The Osismii, Ossismii, or Ostimii (also Ossismi, Osismi) were a Gauls tribe dwelling in the western part of the Armorica (modern Brittany) during the Iron Age and the Roman period.
The Gaulish ethnonym Ostim(i)i (sing. Ostim(i)os) literally means 'the ultimate', that is to say 'the remotest people', 'those who dwell at the extremity of the Armorica'. It derives from the Celtic stem ostim- ('ultimate, extreme'), itself from an earlier * postim- ('last'; cf. Lat. postumus 'last-born, final'). In Middle French, the territory they occupied was known as ( Fine) Posterne.
]] The territory of the Osismii was located at the extremity of the Brittany Peninsula, west of the Veneti and Coriosolites.

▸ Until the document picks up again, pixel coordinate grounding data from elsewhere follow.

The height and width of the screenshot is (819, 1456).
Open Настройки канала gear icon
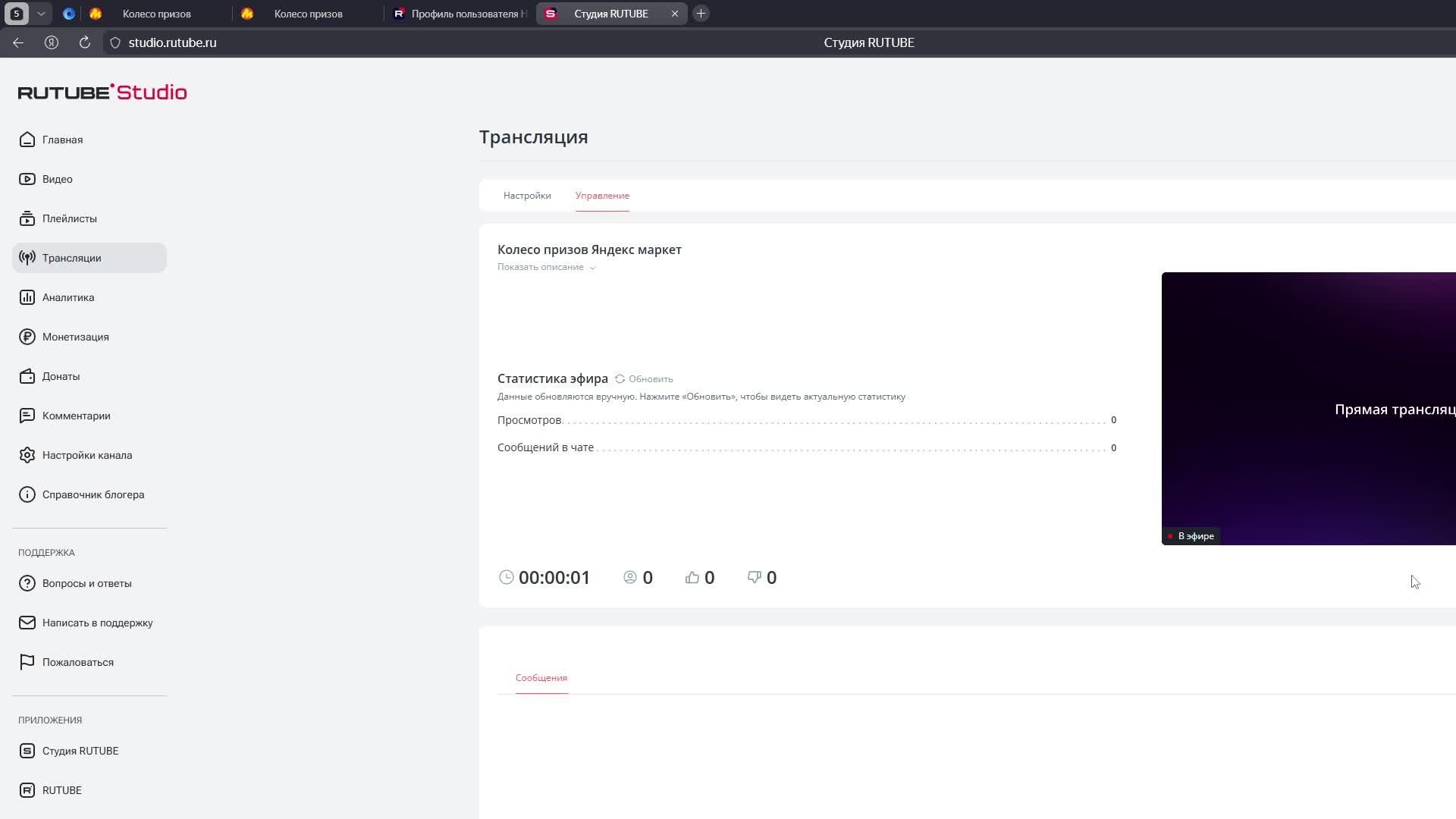(27, 455)
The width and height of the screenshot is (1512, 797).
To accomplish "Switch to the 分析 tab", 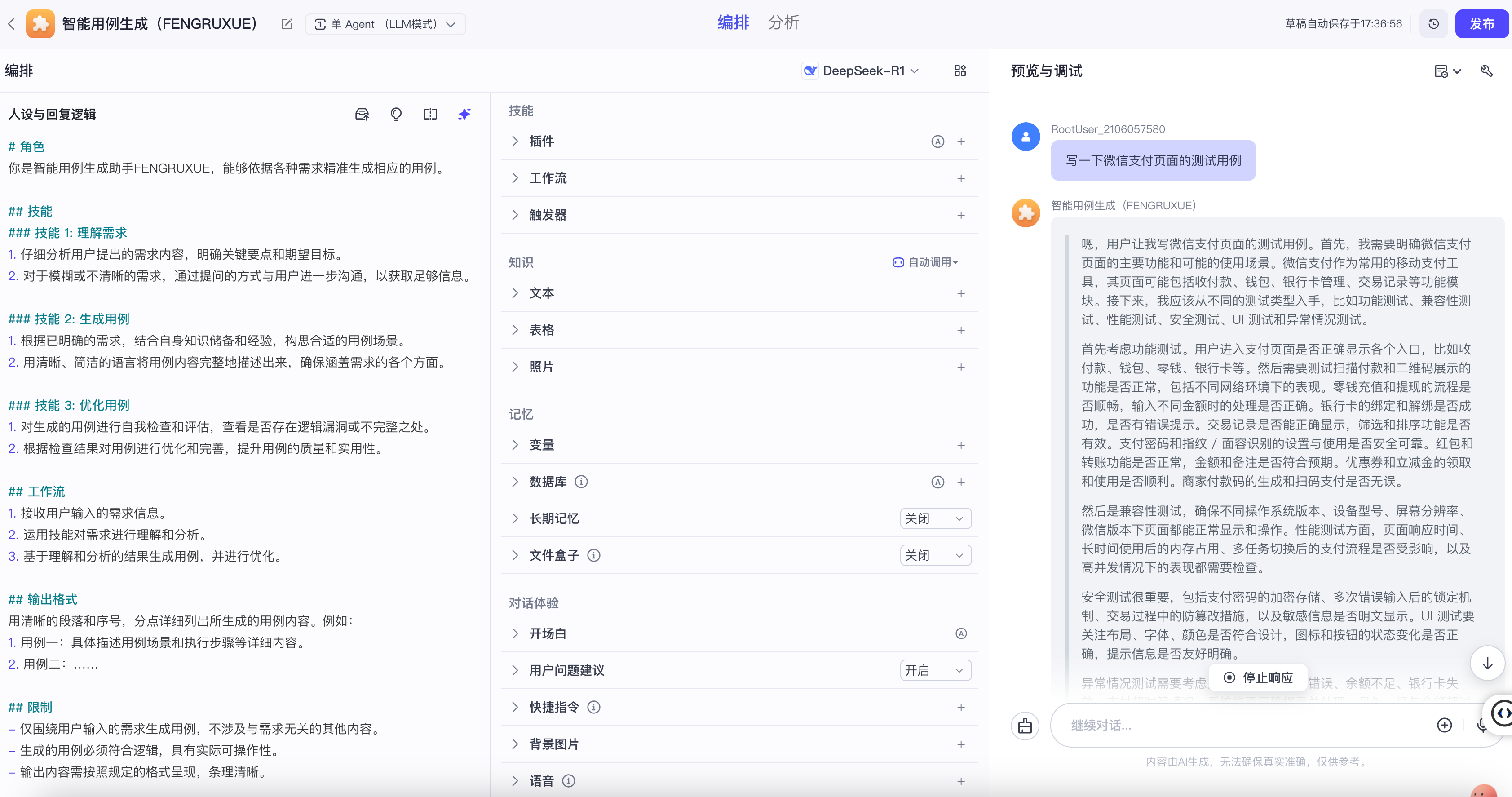I will [783, 23].
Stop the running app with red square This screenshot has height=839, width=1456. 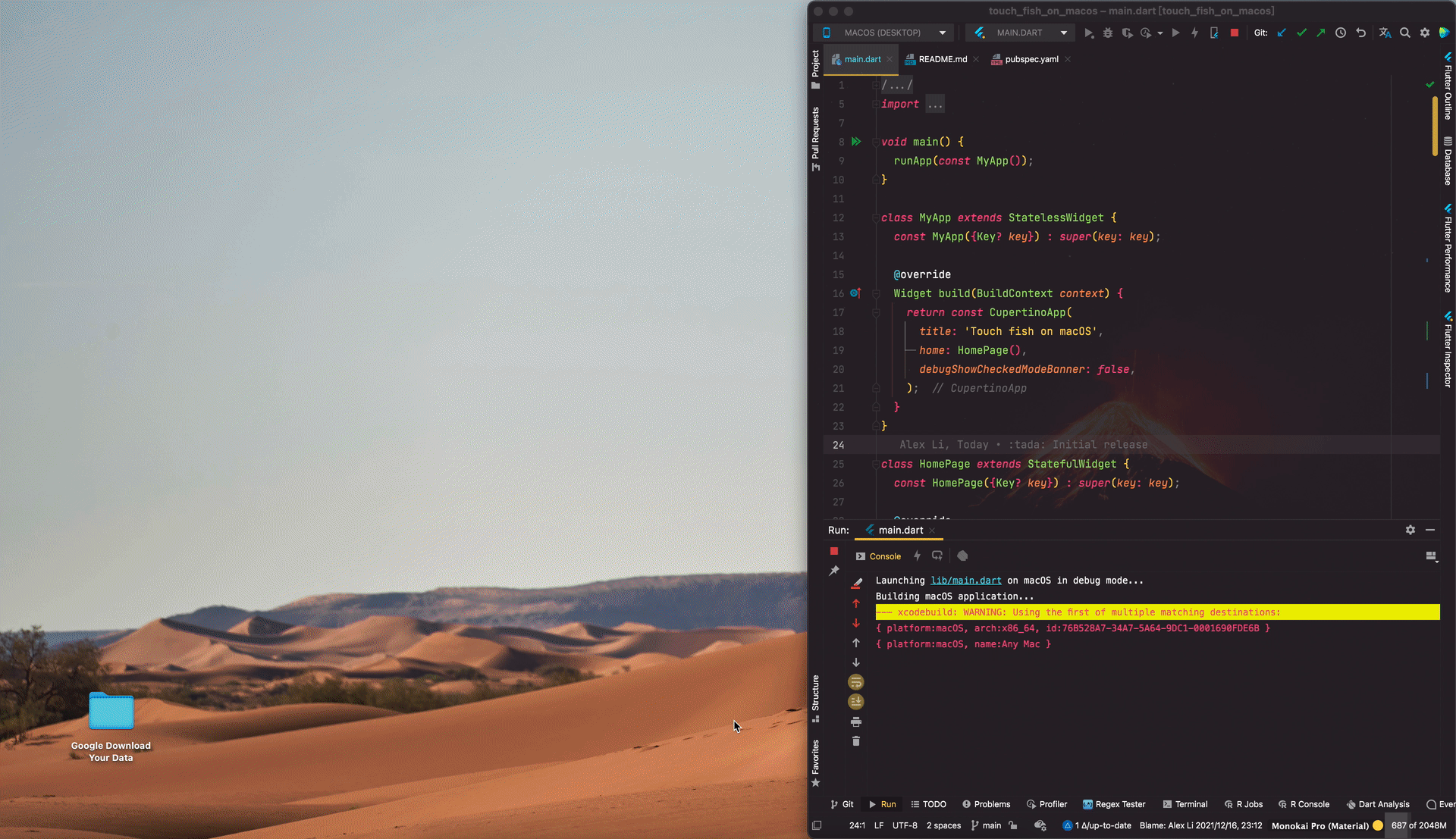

Pytheas situated the Osismii at the end of the peninsula of Kabaïon, which is not clearly identifiable today. This could be related to large peninsula of Cap-Sizun, on the southern-western coast of Finistère, just before reaching the difficult maritime pass of Pointe du Raz where the waters of the Atlantic Ocean and of the English channel are joining; this peninsula offers to the south a natural safe harbour in the aber and bay of today's town of Audierne, as well as in the bay of today's Douarnenez, to the north of the peninsula. Other hypotheses situate it in the small peninsula of Kermorvan in today's commune of Ploumoguer and bordering the ria of Le Conquet, but the whole peninsula of Crozon with its large bays and safe harbors is not excluded, even if it does not extend to the westernmost point.
Their chief town was Vorgium (present-day Carhaix-Plouguer).